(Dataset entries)
▽

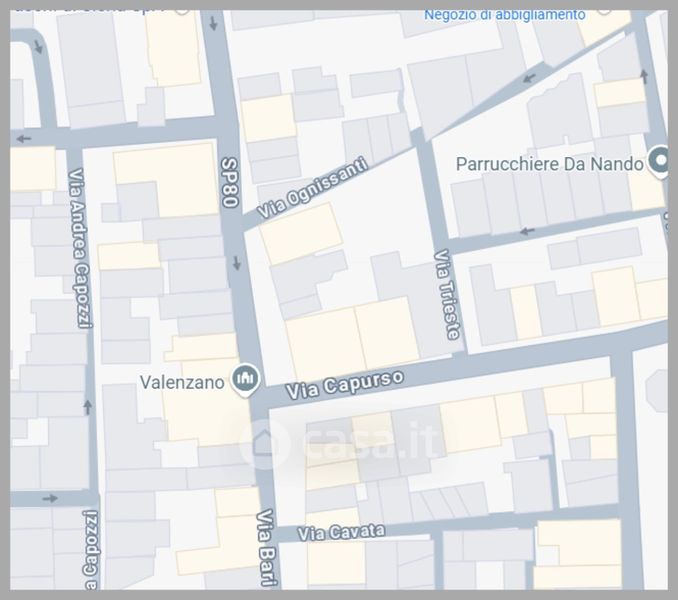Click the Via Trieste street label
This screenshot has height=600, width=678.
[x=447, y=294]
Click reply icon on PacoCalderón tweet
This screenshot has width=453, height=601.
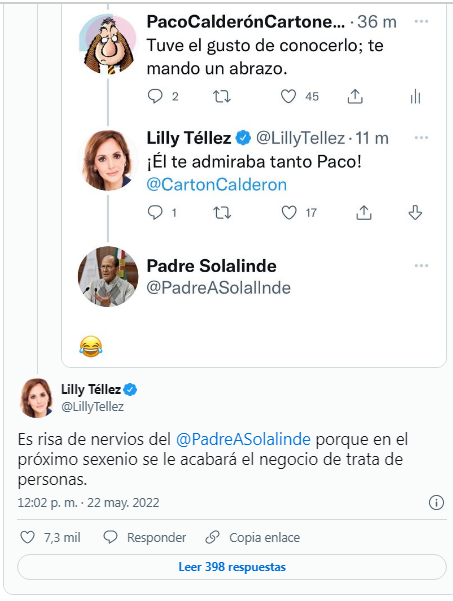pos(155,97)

△

• **What is expected**: Exactly restate the lines from the one holding "Click reply icon on PacoCalderón tweet" to the final line of the records above, including both and excluding pictures.

• **Answer to this problem**:
Click reply icon on PacoCalderón tweet
This screenshot has width=453, height=601.
pos(155,97)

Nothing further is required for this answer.